Camp is the ultimate refresher. It’s about song and dance and plays and games. There is learning but no tests. It’s all about the joy.
Everyone needs rejuvenation, even our children. And while yes, sleep-away camp is a luxury, I have found it is worth digging deep for. So even though I was actually sad to let them go for two months (I was sad; they barely glanced back!) I know that it is for their good. And even though it’s fun, it’s the kind of fun that nourishes the body and soul and brings them home ready for a new year of learning.
We’ve had some rough bouts of homesickness (these turned out to be the kids who cried the most when camp ended and went back year after year!) and some kids who are just not the “camp type.” But for those who are, I envy their experience (what about a camp for adult women?). And while I miss them, I know they are having a great time (and learning and growing in ways not available in the classroom). I can tell, because they are too busy to call…(What Ima? Wait in those long phone lines???)
(8) Anonymous, July 7, 2010 4:13 PM
Camp is wonderful, but, what about the Jewish Children that cannot afford camp. The parents make too much money for financial help, and do not have enough money to send 2 children? What does a parent do?
(7) Lisa, July 7, 2010 12:58 AM
I love camp!!
Camp is great for the kids--as you've described above--but what about the benefits for the parents?? For those of us lucky enough to have an empty nest for one month out of the year, it brings the opportunity to rejuvenate our marriages and to recharge our batteries for the parenting challenges that the next school year will bring. I dread the year my kids "age-out " of camp, or worse, if one of them (G-d forbid!) decides she doesn't want to go back.
(6) Lisa Goldstein, July 6, 2010 7:09 PM
lisa_talent@hotmail.com
Camp is the absolute BEST place you can send your children to. The experience a child/teenager can get from camp is filled with love, joy, learning, friendships, first experiences that truely last a lifetime. They learn independence, gain an immense amount of confidence through sports, arts and crafts, swimming, excercise, music, theatrical plays, movies in the evening, nights for siblings, Friday night service, competitions, "clean-up" time. All things and more that help a child to grow without mom and dad there to "hold there hand" through every step. Someone once asked me (I am 38 years old), "If there was ever a time in your life you could re-live, what would it be". Without question, "sleep-away Camp" is my answer.
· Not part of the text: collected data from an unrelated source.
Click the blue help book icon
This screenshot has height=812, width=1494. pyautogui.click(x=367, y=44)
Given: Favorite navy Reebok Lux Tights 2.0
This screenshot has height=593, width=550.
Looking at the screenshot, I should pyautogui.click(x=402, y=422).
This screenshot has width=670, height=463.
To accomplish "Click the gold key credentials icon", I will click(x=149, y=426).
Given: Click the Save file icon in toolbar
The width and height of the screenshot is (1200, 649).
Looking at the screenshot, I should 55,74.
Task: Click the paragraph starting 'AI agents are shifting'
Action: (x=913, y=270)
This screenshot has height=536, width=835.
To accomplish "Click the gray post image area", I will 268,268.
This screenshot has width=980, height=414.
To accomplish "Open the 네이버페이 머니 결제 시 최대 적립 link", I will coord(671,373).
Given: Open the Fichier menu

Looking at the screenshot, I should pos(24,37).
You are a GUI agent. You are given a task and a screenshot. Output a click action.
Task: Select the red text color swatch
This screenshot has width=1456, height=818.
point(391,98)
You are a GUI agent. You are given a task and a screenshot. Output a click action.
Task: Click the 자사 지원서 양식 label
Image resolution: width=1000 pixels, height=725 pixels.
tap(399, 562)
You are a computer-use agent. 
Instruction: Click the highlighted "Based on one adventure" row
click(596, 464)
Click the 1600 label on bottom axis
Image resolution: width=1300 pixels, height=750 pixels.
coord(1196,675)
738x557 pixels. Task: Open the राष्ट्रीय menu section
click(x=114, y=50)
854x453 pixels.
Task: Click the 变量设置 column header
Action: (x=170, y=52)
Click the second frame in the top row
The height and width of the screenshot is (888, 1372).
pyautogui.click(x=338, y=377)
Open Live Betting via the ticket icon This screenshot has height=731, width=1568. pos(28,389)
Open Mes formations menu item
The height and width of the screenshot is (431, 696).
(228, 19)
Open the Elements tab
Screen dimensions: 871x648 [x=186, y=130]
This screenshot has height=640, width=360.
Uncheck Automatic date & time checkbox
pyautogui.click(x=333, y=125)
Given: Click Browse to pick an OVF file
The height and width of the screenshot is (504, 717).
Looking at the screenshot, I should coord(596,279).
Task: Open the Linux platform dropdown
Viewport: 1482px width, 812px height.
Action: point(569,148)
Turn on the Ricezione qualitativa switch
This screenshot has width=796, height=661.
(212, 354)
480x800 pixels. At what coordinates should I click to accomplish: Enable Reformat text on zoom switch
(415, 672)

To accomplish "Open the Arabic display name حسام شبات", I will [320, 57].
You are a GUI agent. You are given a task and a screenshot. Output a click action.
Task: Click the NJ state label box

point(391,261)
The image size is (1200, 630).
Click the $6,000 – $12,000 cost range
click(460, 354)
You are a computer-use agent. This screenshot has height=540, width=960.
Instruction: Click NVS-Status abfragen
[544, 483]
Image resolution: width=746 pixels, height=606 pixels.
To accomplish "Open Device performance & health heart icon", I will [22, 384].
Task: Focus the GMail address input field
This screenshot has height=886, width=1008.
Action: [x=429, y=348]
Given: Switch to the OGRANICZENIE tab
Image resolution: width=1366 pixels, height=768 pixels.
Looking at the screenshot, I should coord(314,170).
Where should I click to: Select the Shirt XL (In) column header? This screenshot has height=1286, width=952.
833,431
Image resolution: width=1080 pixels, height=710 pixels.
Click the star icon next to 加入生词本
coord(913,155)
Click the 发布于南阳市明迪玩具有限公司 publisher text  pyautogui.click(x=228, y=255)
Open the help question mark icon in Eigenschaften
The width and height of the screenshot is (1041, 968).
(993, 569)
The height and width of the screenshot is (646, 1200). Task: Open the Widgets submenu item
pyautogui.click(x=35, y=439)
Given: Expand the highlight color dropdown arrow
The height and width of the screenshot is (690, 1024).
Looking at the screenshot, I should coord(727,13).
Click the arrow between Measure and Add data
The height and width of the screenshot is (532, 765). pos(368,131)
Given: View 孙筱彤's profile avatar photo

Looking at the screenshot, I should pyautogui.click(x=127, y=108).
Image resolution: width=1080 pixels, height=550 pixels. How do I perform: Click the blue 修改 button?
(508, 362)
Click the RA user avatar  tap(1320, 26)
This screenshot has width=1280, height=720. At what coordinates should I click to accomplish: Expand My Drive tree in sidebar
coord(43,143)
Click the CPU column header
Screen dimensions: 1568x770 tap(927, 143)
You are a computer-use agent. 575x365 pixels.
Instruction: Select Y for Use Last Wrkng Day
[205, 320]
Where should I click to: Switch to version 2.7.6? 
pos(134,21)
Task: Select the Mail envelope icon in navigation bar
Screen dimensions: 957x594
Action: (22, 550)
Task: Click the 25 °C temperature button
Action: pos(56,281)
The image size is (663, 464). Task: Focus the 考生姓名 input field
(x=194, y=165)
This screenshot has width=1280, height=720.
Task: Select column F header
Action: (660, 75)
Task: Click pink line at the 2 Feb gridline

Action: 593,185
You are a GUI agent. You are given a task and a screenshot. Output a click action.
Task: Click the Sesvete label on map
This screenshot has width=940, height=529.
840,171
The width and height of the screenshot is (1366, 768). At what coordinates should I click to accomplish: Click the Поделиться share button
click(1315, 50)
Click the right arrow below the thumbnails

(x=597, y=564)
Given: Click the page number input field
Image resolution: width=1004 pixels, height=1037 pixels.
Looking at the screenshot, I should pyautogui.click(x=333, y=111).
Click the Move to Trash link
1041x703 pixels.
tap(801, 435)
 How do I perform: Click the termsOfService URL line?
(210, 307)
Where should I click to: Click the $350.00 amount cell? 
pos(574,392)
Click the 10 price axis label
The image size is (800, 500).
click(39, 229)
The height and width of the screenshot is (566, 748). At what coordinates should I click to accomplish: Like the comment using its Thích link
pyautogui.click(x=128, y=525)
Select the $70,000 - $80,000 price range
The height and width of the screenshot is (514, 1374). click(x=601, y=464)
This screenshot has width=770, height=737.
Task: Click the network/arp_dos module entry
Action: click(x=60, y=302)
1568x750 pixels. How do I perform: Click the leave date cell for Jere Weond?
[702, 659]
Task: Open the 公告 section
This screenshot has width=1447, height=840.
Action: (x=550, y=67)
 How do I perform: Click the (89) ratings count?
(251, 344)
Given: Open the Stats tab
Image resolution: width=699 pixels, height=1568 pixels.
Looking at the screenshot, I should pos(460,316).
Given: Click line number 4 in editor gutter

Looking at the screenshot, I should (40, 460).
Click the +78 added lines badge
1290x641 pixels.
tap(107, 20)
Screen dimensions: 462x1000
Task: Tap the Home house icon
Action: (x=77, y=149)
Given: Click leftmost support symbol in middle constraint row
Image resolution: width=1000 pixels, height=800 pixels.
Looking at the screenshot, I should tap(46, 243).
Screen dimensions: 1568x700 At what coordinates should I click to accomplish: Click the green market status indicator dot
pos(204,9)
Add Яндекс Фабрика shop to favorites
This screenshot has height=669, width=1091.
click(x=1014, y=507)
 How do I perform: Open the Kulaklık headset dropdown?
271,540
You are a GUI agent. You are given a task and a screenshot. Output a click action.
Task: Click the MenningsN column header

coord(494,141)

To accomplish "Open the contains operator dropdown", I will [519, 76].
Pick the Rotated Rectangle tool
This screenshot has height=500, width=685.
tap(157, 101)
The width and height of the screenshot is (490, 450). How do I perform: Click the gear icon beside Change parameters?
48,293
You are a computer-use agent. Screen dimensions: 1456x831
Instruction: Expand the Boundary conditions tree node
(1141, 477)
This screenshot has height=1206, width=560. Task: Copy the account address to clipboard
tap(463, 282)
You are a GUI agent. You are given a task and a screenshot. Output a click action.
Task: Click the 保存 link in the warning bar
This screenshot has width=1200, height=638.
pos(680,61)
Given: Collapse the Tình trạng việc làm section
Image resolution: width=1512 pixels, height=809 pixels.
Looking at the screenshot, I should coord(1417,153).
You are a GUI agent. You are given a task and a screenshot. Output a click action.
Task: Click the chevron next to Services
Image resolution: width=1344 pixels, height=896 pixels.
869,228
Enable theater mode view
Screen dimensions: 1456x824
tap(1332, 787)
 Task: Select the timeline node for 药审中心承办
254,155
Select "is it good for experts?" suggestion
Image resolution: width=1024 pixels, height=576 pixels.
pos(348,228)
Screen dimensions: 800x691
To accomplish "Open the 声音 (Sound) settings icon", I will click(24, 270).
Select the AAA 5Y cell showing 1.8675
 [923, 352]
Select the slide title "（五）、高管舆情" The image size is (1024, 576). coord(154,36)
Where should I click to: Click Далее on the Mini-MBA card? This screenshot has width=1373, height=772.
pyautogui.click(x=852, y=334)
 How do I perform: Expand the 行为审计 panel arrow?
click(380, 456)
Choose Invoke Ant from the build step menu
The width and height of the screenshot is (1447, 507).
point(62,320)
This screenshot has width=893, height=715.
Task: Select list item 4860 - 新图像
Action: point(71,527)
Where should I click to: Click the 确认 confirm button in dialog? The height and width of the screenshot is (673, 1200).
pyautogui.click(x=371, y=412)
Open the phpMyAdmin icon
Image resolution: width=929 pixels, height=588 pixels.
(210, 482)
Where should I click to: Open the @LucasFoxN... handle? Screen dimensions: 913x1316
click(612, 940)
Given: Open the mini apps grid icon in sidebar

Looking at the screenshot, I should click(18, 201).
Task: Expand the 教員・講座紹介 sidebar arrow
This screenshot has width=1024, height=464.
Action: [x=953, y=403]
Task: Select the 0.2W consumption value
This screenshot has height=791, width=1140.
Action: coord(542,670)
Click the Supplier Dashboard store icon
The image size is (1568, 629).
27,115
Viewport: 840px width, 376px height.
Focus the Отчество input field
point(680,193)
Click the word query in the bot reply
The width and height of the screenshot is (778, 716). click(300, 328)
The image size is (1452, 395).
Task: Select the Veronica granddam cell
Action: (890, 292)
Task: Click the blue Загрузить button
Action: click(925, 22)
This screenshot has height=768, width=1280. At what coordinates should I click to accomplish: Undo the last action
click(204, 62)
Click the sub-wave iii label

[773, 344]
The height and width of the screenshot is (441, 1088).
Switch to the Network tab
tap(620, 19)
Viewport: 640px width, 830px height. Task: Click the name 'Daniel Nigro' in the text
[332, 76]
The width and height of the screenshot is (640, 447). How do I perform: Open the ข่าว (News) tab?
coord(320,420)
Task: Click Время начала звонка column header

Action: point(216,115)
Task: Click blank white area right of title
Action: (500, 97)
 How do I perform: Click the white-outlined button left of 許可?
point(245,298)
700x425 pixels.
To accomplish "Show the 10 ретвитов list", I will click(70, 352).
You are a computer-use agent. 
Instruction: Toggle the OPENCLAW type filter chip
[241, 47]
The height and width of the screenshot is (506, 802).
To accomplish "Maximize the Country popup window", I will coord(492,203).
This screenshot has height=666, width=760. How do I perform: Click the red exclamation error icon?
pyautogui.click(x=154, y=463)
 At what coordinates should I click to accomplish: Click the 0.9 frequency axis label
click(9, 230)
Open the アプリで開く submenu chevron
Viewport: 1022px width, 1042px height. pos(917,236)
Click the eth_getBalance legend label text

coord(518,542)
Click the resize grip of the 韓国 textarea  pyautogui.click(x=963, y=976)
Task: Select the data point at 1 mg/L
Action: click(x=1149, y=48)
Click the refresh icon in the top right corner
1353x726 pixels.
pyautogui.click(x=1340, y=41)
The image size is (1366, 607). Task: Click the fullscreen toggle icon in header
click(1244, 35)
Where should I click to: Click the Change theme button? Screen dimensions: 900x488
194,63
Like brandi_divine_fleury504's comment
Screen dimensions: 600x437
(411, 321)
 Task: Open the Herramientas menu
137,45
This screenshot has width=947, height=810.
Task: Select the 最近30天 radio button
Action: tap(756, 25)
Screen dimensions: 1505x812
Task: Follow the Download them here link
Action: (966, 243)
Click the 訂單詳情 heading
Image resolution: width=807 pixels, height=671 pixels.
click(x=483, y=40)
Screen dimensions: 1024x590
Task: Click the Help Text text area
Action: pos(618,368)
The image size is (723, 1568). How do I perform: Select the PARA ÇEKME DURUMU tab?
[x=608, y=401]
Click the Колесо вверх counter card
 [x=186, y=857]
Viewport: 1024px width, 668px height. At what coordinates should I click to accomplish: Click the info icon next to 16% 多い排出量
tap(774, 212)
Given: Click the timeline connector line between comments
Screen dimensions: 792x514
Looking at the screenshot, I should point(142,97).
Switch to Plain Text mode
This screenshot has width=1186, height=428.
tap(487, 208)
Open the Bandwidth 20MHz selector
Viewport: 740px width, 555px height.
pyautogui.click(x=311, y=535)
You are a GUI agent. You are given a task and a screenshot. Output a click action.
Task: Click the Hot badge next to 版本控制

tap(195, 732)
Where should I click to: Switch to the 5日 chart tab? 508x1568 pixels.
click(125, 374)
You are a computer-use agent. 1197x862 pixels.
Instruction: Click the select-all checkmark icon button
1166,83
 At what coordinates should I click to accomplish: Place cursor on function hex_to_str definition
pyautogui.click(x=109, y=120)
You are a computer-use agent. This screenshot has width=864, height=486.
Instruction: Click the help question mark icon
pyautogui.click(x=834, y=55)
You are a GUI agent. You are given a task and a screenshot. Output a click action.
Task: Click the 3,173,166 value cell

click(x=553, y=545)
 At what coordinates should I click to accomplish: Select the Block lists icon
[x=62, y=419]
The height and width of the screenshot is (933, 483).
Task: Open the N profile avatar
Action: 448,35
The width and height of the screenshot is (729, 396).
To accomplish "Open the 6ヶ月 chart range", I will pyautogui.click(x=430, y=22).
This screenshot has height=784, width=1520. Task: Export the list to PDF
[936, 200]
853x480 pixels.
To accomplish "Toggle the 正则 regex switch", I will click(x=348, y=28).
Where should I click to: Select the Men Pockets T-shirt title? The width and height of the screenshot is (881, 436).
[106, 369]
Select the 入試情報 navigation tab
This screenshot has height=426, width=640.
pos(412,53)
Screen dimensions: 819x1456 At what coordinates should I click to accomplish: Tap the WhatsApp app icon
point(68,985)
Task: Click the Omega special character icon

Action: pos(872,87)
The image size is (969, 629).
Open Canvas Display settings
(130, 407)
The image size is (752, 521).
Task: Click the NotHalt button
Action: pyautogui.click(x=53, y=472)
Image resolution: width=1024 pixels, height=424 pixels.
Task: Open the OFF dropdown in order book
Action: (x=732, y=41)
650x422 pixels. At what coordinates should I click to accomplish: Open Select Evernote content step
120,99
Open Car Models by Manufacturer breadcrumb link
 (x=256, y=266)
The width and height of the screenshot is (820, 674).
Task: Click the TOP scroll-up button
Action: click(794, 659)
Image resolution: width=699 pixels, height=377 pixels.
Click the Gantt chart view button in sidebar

(5) Anonymous, July 6, 2010 6:46 PM
Camp is Awesome!
My daughter has gone to camps since she was 6. She has learned independence, self sufficiency, and myraid skills from these experiences. Now 14, she will be at camps for a total of 7 weeks this summer. She is happy to be engaged in activities she enjoys, and we are happy she is doing something besides hanging out and going to the mall. We choose camps carefully (including an annual stay at a camp my family has attended for 3 generations) and trust the programs we choose. I am certain that when she goes off to college, she will fare well on her own, able to make friends and function independently.
(4) yehudit levy, July 6, 2010 5:53 PM
somewhere in between...
i have mixed feelings somewhere in between Emuna and comment one: I would gleefully send my children away for some peace and quiet, but then I would feel terribly guilty about being so gleeful about it, and start to wonder about the people looking after my children.... in my mind 2 months is a ridiculously long time. i am Australian, and the longest camp is about 10 days. \i went to camp both as participant and camp leader, and from both ends found that amount of time to be maximal. That's plenty of time for both life learning and socialising, while remaining affordable both financially and spiritually for the parents. And Emuna, do you really expect us to believe that you do it only for the kids? Not even a teeny amount of exhasuted parent relief in there? Come on, be honest!!!
(3) Judith, July 6, 2010 3:45 PM
Camping leads to independence
Regardless of the fact that we cannot entertain, teach, and chauffeur our children over the summer and run our business, camp provides a healthful, safe, nurturing environment in which our children develop a sense of independence, Jewish community, and appreciation for what they have at home when they return. It is expensive and many camps provide help in the form of scholarship grants. I won't be with them in college or when they face challenges as adults in the business world. Camping gives them experience that they can build on and exposes them to the support of peers and community.
(2) sharon, July 6, 2010 3:23 PM
sending children away
I also don't understand parents who are so quick to send their children away. School days are long and then their is homework to be done at night and on weekends. Summer is an opportunity to be together as a family with no outside pressures. Yes, children who go to camp learn to do laundry and get exercise, but there is no reason they can't do that at home. (My son has been doing his own laundry since he was 11. He's been helping cook dinner even longer.) During the summer we go on family hikes, bike rides, rock climibing expeditions, etc. Summer is time for us to reconnect as a family, not spend more time apart.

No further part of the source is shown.